ACTIVITY —
Once the line holding "Login (182, 2028)" is found in the listing below, write it out and each later line exactly, up to and including the one holding "José Carvajal Vega (26, 151)".

==*==

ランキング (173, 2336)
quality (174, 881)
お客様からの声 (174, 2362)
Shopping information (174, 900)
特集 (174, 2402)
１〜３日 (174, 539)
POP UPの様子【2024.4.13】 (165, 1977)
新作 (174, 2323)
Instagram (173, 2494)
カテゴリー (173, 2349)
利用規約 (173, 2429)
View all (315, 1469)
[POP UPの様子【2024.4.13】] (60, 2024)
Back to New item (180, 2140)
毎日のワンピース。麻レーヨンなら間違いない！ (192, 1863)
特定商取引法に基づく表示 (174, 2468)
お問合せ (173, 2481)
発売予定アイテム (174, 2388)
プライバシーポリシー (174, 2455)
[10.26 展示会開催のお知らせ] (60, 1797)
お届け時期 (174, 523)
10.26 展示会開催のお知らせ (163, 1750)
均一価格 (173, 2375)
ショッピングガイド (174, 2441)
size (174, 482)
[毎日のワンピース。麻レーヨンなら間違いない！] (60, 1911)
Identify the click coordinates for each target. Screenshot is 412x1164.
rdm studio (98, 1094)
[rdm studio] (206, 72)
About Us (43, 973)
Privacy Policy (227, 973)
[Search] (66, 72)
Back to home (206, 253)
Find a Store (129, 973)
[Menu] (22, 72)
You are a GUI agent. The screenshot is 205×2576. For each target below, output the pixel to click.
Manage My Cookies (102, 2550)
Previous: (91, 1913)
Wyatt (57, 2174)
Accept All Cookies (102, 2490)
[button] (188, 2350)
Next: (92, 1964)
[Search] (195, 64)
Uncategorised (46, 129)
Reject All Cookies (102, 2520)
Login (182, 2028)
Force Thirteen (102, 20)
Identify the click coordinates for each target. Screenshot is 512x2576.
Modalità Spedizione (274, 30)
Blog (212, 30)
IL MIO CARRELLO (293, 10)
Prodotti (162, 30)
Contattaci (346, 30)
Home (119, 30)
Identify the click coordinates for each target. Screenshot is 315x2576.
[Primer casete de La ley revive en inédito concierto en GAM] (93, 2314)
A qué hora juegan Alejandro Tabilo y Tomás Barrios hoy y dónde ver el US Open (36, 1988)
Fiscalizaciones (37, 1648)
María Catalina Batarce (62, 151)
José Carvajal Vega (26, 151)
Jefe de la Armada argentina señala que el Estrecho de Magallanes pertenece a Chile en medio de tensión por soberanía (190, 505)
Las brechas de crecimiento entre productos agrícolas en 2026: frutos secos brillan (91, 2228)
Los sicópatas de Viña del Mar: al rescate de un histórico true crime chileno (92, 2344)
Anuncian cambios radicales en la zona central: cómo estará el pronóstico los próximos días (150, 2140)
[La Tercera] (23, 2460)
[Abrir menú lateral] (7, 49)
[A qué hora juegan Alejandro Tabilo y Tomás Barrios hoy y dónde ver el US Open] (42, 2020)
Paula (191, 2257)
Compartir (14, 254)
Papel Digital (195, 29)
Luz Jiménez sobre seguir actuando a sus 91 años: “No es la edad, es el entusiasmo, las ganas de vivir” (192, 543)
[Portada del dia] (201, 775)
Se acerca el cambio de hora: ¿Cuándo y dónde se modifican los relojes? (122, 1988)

==*==

ANSWER SECTION —
Login (182, 2028)
Force Thirteen (102, 20)
Identify the click coordinates for each target. Screenshot is 512x2576.
Modalità Spedizione (274, 30)
Blog (212, 30)
IL MIO CARRELLO (293, 10)
Prodotti (162, 30)
Contattaci (346, 30)
Home (119, 30)
Identify the click coordinates for each target. Screenshot is 315x2576.
[Primer casete de La ley revive en inédito concierto en GAM] (93, 2314)
A qué hora juegan Alejandro Tabilo y Tomás Barrios hoy y dónde ver el US Open (36, 1988)
Fiscalizaciones (37, 1648)
María Catalina Batarce (62, 151)
José Carvajal Vega (26, 151)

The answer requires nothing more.